Set down each entry below exactly as it stands.

##############################

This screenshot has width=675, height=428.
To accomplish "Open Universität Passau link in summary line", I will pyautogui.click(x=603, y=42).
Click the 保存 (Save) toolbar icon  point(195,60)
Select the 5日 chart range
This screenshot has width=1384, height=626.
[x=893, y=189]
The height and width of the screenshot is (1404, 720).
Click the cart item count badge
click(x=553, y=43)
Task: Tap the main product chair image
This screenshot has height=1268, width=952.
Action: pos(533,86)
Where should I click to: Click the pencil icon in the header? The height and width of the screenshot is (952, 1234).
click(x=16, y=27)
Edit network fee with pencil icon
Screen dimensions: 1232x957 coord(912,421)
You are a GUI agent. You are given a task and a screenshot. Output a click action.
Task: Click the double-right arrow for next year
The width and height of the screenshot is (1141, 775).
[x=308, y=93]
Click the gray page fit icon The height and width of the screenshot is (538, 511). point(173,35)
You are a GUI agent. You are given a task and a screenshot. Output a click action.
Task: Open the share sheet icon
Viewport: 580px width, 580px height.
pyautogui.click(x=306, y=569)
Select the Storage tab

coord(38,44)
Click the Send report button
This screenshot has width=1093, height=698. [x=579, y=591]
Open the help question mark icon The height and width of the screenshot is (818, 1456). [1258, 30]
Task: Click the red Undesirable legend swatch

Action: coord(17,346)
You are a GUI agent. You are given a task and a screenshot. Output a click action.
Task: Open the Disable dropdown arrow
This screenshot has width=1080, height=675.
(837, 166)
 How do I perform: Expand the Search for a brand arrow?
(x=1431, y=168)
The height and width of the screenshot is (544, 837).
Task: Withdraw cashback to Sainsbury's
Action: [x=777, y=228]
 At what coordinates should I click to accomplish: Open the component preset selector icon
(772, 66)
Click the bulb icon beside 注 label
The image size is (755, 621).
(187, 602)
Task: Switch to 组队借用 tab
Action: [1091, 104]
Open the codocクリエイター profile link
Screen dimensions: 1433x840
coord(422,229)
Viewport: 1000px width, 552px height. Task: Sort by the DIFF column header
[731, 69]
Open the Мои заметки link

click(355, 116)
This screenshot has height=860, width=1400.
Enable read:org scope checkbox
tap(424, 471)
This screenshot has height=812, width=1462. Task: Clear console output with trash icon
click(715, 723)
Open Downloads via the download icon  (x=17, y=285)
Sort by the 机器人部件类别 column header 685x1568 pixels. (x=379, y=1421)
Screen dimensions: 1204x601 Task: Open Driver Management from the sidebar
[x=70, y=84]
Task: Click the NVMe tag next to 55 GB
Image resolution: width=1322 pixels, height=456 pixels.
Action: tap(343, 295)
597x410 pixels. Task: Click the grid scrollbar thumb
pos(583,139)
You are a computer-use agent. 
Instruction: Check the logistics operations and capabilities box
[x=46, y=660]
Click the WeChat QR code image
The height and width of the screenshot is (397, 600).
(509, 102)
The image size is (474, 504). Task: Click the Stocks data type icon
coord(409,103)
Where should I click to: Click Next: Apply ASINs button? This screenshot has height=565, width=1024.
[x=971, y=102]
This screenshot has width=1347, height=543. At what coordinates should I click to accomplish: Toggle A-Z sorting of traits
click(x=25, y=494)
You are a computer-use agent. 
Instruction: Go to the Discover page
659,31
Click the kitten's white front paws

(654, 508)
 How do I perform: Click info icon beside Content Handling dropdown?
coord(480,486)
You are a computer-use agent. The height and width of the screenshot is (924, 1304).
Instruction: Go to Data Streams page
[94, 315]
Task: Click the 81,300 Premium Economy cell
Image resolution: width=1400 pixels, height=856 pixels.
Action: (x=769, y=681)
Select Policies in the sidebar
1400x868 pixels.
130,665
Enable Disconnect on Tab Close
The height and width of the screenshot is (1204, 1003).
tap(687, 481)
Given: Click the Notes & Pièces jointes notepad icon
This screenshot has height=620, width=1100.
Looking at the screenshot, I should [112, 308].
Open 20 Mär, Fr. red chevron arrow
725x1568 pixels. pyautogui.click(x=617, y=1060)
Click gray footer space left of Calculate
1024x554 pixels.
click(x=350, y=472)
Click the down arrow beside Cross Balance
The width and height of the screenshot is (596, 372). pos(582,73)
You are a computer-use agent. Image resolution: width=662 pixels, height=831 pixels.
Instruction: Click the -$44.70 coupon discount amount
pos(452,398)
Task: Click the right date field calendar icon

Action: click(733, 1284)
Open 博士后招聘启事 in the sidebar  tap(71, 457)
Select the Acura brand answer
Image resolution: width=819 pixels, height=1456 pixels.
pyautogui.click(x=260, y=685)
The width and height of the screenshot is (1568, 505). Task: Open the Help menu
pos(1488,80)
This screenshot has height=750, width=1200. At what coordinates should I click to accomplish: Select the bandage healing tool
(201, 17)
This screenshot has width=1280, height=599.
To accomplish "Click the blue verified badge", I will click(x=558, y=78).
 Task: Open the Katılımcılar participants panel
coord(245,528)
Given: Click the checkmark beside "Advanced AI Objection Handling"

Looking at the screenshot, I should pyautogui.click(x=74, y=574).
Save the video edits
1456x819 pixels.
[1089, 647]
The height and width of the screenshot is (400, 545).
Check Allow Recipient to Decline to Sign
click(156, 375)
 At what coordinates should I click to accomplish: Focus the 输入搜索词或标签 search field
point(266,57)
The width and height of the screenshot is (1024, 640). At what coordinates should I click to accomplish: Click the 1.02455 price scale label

##############################

SOLUTION TO THIS EXERCISE:
This screenshot has width=675, height=428.
To accomplish "Open Universität Passau link in summary line", I will pyautogui.click(x=603, y=42).
Click the 保存 (Save) toolbar icon  point(195,60)
Select the 5日 chart range
This screenshot has width=1384, height=626.
[x=893, y=189]
The height and width of the screenshot is (1404, 720).
Click the cart item count badge
click(x=553, y=43)
Task: Tap the main product chair image
This screenshot has height=1268, width=952.
Action: pos(533,86)
Where should I click to: Click the pencil icon in the header? The height and width of the screenshot is (952, 1234).
click(x=16, y=27)
Edit network fee with pencil icon
Screen dimensions: 1232x957 coord(912,421)
You are a GUI agent. You are given a task and a screenshot. Output a click action.
Task: Click the double-right arrow for next year
The width and height of the screenshot is (1141, 775).
[x=308, y=93]
Click the gray page fit icon The height and width of the screenshot is (538, 511). point(173,35)
You are a GUI agent. You are given a task and a screenshot. Output a click action.
Task: Open the share sheet icon
Viewport: 580px width, 580px height.
pyautogui.click(x=306, y=569)
Select the Storage tab

coord(38,44)
Click the Send report button
This screenshot has width=1093, height=698. [x=579, y=591]
Open the help question mark icon The height and width of the screenshot is (818, 1456). [1258, 30]
Task: Click the red Undesirable legend swatch

Action: coord(17,346)
You are a GUI agent. You are given a task and a screenshot. Output a click action.
Task: Open the Disable dropdown arrow
This screenshot has width=1080, height=675.
(837, 166)
 How do I perform: Expand the Search for a brand arrow?
(x=1431, y=168)
The height and width of the screenshot is (544, 837).
Task: Withdraw cashback to Sainsbury's
Action: [x=777, y=228]
 At what coordinates should I click to accomplish: Open the component preset selector icon
(772, 66)
Click the bulb icon beside 注 label
The image size is (755, 621).
(187, 602)
Task: Switch to 组队借用 tab
Action: [1091, 104]
Open the codocクリエイター profile link
Screen dimensions: 1433x840
coord(422,229)
Viewport: 1000px width, 552px height. Task: Sort by the DIFF column header
[731, 69]
Open the Мои заметки link

click(355, 116)
This screenshot has height=860, width=1400.
Enable read:org scope checkbox
tap(424, 471)
This screenshot has height=812, width=1462. Task: Clear console output with trash icon
click(715, 723)
Open Downloads via the download icon  (x=17, y=285)
Sort by the 机器人部件类别 column header 685x1568 pixels. (x=379, y=1421)
Screen dimensions: 1204x601 Task: Open Driver Management from the sidebar
[x=70, y=84]
Task: Click the NVMe tag next to 55 GB
Image resolution: width=1322 pixels, height=456 pixels.
Action: tap(343, 295)
597x410 pixels. Task: Click the grid scrollbar thumb
pos(583,139)
You are a computer-use agent. 
Instruction: Check the logistics operations and capabilities box
[x=46, y=660]
Click the WeChat QR code image
The height and width of the screenshot is (397, 600).
(509, 102)
The image size is (474, 504). Task: Click the Stocks data type icon
coord(409,103)
Where should I click to: Click Next: Apply ASINs button? This screenshot has height=565, width=1024.
[x=971, y=102]
This screenshot has width=1347, height=543. At what coordinates should I click to accomplish: Toggle A-Z sorting of traits
click(x=25, y=494)
You are a computer-use agent. 
Instruction: Go to the Discover page
659,31
Click the kitten's white front paws

(654, 508)
 How do I perform: Click info icon beside Content Handling dropdown?
coord(480,486)
You are a computer-use agent. The height and width of the screenshot is (924, 1304).
Instruction: Go to Data Streams page
[94, 315]
Task: Click the 81,300 Premium Economy cell
Image resolution: width=1400 pixels, height=856 pixels.
Action: (x=769, y=681)
Select Policies in the sidebar
1400x868 pixels.
130,665
Enable Disconnect on Tab Close
The height and width of the screenshot is (1204, 1003).
tap(687, 481)
Given: Click the Notes & Pièces jointes notepad icon
This screenshot has height=620, width=1100.
Looking at the screenshot, I should [112, 308].
Open 20 Mär, Fr. red chevron arrow
725x1568 pixels. pyautogui.click(x=617, y=1060)
Click gray footer space left of Calculate
1024x554 pixels.
click(x=350, y=472)
Click the down arrow beside Cross Balance
The width and height of the screenshot is (596, 372). pos(582,73)
You are a computer-use agent. Image resolution: width=662 pixels, height=831 pixels.
Instruction: Click the -$44.70 coupon discount amount
pos(452,398)
Task: Click the right date field calendar icon

Action: click(733, 1284)
Open 博士后招聘启事 in the sidebar  tap(71, 457)
Select the Acura brand answer
Image resolution: width=819 pixels, height=1456 pixels.
pyautogui.click(x=260, y=685)
The width and height of the screenshot is (1568, 505). Task: Open the Help menu
pos(1488,80)
This screenshot has height=750, width=1200. At what coordinates should I click to accomplish: Select the bandage healing tool
(201, 17)
This screenshot has width=1280, height=599.
To accomplish "Click the blue verified badge", I will click(x=558, y=78).
 Task: Open the Katılımcılar participants panel
coord(245,528)
Given: Click the checkmark beside "Advanced AI Objection Handling"

Looking at the screenshot, I should pyautogui.click(x=74, y=574).
Save the video edits
1456x819 pixels.
[1089, 647]
The height and width of the screenshot is (400, 545).
Check Allow Recipient to Decline to Sign
click(156, 375)
 At what coordinates should I click to accomplish: Focus the 输入搜索词或标签 search field
point(266,57)
The width and height of the screenshot is (1024, 640). At what coordinates should I click to accomplish: Click the 1.02455 price scale label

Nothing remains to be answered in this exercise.